Action item:
Search the records for the string "Viewport" and return each line that has it.

Data items:
------
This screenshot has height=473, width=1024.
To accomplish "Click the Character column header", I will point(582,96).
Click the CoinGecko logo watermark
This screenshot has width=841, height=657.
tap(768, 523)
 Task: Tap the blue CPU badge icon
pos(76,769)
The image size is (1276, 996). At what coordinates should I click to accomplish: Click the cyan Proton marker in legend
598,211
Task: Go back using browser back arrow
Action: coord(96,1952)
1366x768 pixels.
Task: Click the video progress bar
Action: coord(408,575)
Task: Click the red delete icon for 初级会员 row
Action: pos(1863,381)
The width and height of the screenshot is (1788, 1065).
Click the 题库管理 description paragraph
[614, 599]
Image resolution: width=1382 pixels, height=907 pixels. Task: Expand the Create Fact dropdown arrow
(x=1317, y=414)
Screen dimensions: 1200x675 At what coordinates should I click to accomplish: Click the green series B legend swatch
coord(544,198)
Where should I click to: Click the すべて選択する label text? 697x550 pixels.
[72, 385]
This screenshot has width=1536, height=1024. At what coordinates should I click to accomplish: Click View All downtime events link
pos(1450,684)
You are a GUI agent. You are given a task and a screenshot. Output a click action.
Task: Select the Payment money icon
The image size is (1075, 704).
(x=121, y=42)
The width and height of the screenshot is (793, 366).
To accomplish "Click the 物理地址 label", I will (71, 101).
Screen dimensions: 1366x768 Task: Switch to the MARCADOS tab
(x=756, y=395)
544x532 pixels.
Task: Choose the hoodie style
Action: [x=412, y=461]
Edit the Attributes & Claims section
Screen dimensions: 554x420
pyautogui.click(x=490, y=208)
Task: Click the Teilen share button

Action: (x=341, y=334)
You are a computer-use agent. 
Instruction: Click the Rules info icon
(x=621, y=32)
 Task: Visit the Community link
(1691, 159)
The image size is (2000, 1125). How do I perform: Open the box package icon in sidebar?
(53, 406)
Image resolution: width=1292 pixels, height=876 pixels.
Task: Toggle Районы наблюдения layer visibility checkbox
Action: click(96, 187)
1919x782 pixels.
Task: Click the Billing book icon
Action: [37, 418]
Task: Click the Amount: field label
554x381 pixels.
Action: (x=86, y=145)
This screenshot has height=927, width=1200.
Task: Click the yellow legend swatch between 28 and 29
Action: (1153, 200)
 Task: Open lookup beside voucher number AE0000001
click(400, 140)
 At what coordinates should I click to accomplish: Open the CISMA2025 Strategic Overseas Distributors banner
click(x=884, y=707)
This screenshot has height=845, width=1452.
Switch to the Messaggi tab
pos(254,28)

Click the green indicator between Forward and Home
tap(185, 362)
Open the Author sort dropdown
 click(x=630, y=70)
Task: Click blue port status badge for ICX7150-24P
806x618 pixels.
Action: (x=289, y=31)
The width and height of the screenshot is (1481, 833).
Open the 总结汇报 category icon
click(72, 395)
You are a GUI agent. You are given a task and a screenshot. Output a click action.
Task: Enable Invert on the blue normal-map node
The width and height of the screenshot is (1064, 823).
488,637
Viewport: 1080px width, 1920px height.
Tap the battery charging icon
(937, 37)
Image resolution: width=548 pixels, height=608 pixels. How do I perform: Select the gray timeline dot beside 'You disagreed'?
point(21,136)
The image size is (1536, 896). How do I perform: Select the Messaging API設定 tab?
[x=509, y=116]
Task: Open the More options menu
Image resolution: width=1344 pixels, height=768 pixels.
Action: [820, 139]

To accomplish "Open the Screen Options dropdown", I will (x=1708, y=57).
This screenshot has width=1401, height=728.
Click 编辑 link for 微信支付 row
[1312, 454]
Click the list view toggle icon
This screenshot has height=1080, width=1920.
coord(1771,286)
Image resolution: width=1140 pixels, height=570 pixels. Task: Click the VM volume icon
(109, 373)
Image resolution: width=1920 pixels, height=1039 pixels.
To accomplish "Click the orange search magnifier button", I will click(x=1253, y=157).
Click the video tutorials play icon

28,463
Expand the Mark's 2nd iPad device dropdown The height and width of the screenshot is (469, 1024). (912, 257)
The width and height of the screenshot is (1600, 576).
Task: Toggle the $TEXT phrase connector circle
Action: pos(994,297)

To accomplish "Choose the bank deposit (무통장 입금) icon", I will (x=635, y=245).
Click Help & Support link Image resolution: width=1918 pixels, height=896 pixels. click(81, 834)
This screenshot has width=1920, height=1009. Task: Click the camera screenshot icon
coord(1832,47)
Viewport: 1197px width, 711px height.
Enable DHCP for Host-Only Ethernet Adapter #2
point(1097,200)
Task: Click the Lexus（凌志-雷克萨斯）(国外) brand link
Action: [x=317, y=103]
------
Task result:
Viewport: 1080px width, 1920px height.
Viewport: 1197px width, 711px height.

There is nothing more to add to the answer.